The Christian Science Monitor had a great opinion piece on their website today, written by Michael Spencer.  The article puts words to feelings I’ve had for quite a while now.  I want to read through it and bring my thoughts to the table.

We are on the verge – within 10 years – of a major collapse of evangelical Christianity. This breakdown will follow the deterioration of the mainline Protestant world and it will fundamentally alter the religious and cultural environment in the West.

I’m not sure I like the wording.  I would clarify that “evangelical Christianity” is not the same as “authentic Christianity“.   I would substitute “evangelical Christianity” for American, western churchianity.  This is what will collapse – the overblown, bubble world in which Christians only interact with themselves and not the real world.  I pray this folds, and folds soon!!

Spencer gives seven reason for his thesis.

1. Evangelicals have identified their movement with the culture war and with political conservatism.
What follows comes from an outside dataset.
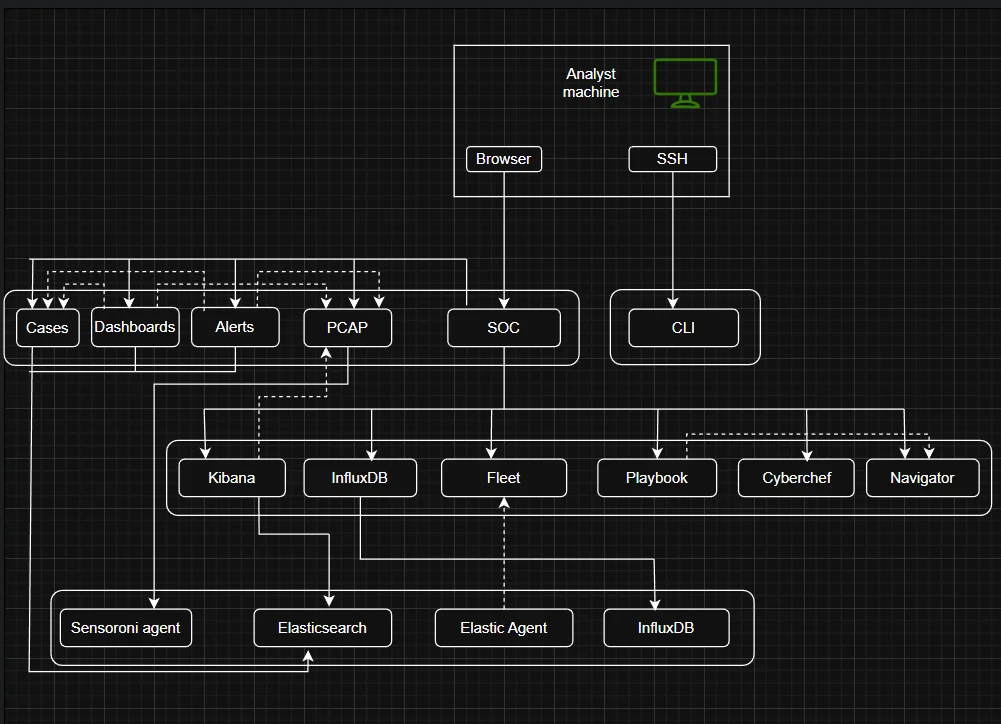This screenshot has height=724, width=1001.
Task: Select the Fleet box
Action: pos(504,478)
This will prove to be a very costly mistake. Evangelicals will increasingly be seen as a threat to cultural progress. Public leaders will consider us bad for America, bad for education, bad for children, and bad for society.
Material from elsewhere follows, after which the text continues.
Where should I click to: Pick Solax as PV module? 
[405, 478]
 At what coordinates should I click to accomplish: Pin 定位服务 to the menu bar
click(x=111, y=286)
I’m in absolute total agreement with him on this one.  In America, one Christian = one Republican vote.  Or so it was in the past. While I am concerned with the ramifications of same-sex marriage and abortion, those two topics are not the only two we have to be concerned with.

2. We Evangelicals have failed to pass on to our young people an orthodox form of faith that can take root and survive the secular onslaught. Ironically, the billions of dollars we’ve spent on youth ministers, Christian music, publishing, and media has produced a culture of young Christians who know next to nothing about their own faith except how they feel about it.
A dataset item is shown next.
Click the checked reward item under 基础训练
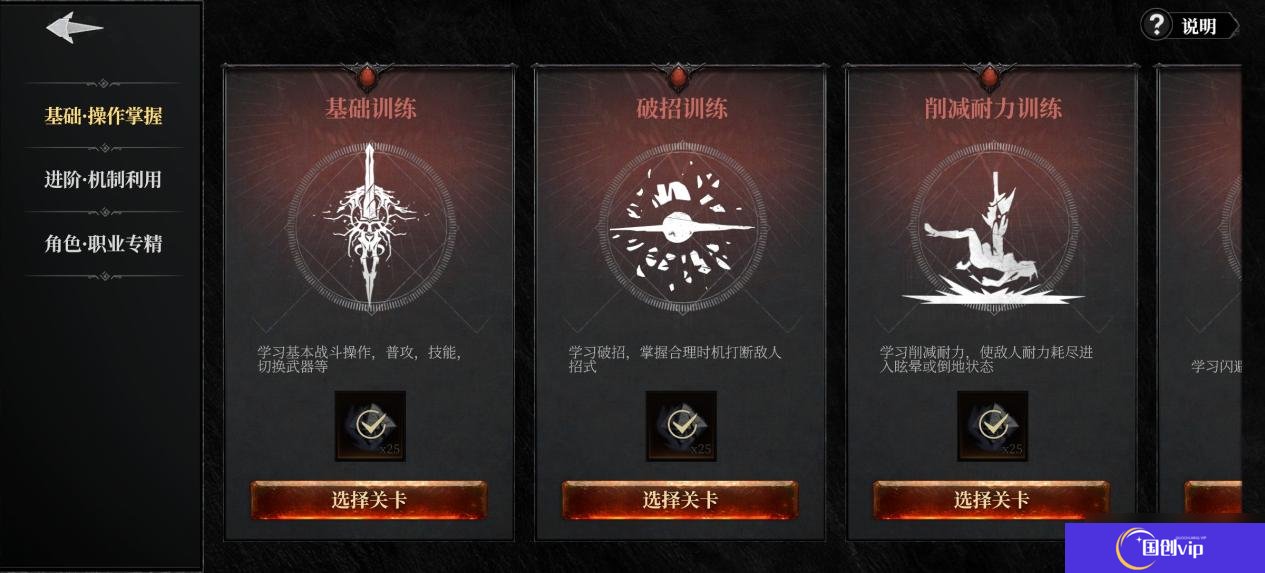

Ouch. This one really, really hurts.  I’m a parent of a teen ager, an almost teen ager, and not quite a teen.  I feel the sting of this reprimand.  Do I expect the local Christian school and local youth group to do my job and disciple my children for me?  If I sequester my children from everything that isn’t “christian“, won’t that turn them into more devoted followers of Jesus?  Do I really have to make my kid watch Bible Man (follow the link if you think I’m joking)  instead of Spider Man?   Ugh….I am not advocating that we stop parenting responsibly.   I need to live my faith in a real world way which my children can see so they can emulate it and make that same faith their own. And no offense to Youth Pastors! You all know who you are!  I admire the work and time you give to my kids!!

3. There are three kinds of evangelical churches today: consumer-driven megachurches, dying churches, and new churches whose future is fragile.

I don’t believe there is anything more to say about this point!  I do have to point out that there is a flourishing movement that tries its best to be an authentic gathering place for Christians and non-Christians alike.  Be it home churches, churches in parking lots, churches in coffe shops, churches just about anywhere.  Many Christians are finally waking up and realizing that they ARE the Church and can be that Church anywhere they go.  (Check out The God Journey website and podcast! Brad Cummings and Wayne Jacobsen will make you think deeply as you laugh your head off!)

4. Despite some very successful developments in the past 25 years, Christian education has not produced a product that can withstand the rising tide of secularism.

We had our children in a Christian school for about 3 years and were shocked to find they were behind academically when we moved them to a public school!  Points 2 and 4 are tied directly to parental involvement.   We can not drop our children off at a Christian youth group or a Christian school and expect them to become Christian.  Our faith has to permeate everything we do and everything we are for it to rub off on our kids!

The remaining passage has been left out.